A moment later, I heard the closing of the front door—he had sufficient presence of mind not to slam it—and then the sound of a cold motor turning reluctantly over. The headlights swept across the bedroom ceiling as the car backed down the drive, and then were gone, leaving me shaking by the rumpled bed.
Frank didn’t come back. I tried to sleep, but found myself lying rigid in the cold bed, mentally reliving the argument, listening for the crunch of his tires in the drive. At last, I got up and dressed, left a note for Bree, and went out myself.
The hospital hadn’t called, but I might as well go and have a look at my patient; it was better than tossing and turning all night. And, to be honest, I would not have minded had Frank come home to find me gone.
The streets were slick as butter, black ice gleaming in the streetlights. The yellow phosphor glow lit whorls of falling snow; within an hour, the ice that lined the streets would be concealed beneath fresh powder, and twice as perilous to travel. The only consolation was that there was no one on the streets at 4:00 A.M. to be imperiled. No one but me, that is.
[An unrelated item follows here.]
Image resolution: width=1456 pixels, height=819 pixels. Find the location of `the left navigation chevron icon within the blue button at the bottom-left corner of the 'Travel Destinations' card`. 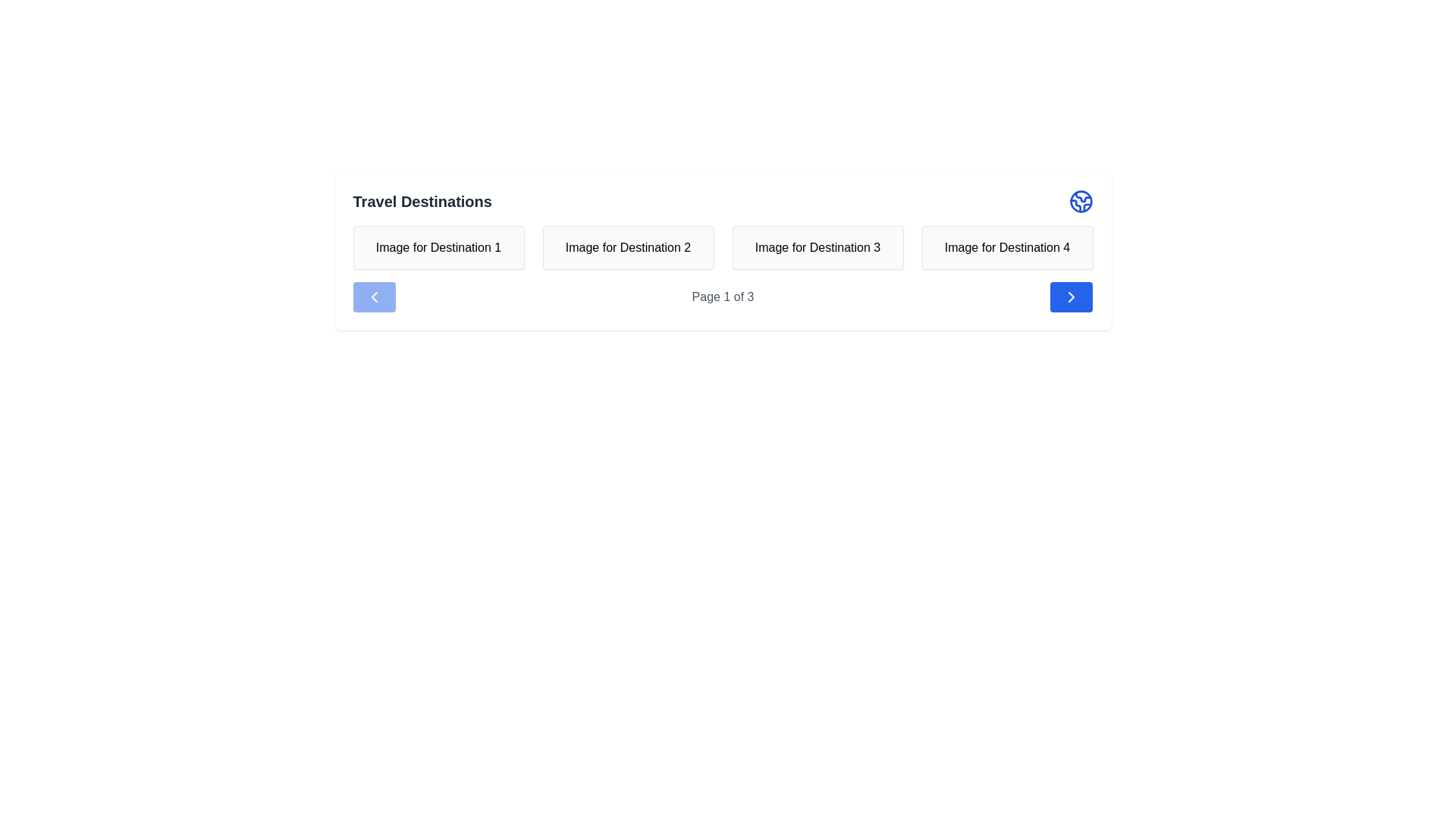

Inside the hospital, the usual warm, stuffy institutional smell wrapped itself round me like a blanket of familiarity, shutting out the snow-filled black night outside.
“He’s okay,” the nurse said to me softly, as though a raised voice might disturb the sleeping man. “All the vitals are stable, and the count’s okay. No bleeding.” I could see that it was true; the patient’s face was pale, but with a faint undertone of pink, like the veining in a white rose petal, and the pulse in the hollow of his throat was strong and regular.
I let out the deep breath I hadn’t realized I was holding. “That’s good,” I said. “Very good.” The nurse smiled warmly at me, and I had to resist the impulse to lean against him and dissolve. The hospital surroundings suddenly seemed like my only refuge.
There was no point in going home. I checked briefly on my remaining patients, and went down to the cafeteria. It still smelled like a boarding school, but I sat down with a cup of coffee and sipped it slowly, wondering what I would tell Bree.
It might have been a half-hour later when one of the ER nurses hurried through the swinging doors and stopped dead at the sight of me. Then she came on, quite slowly.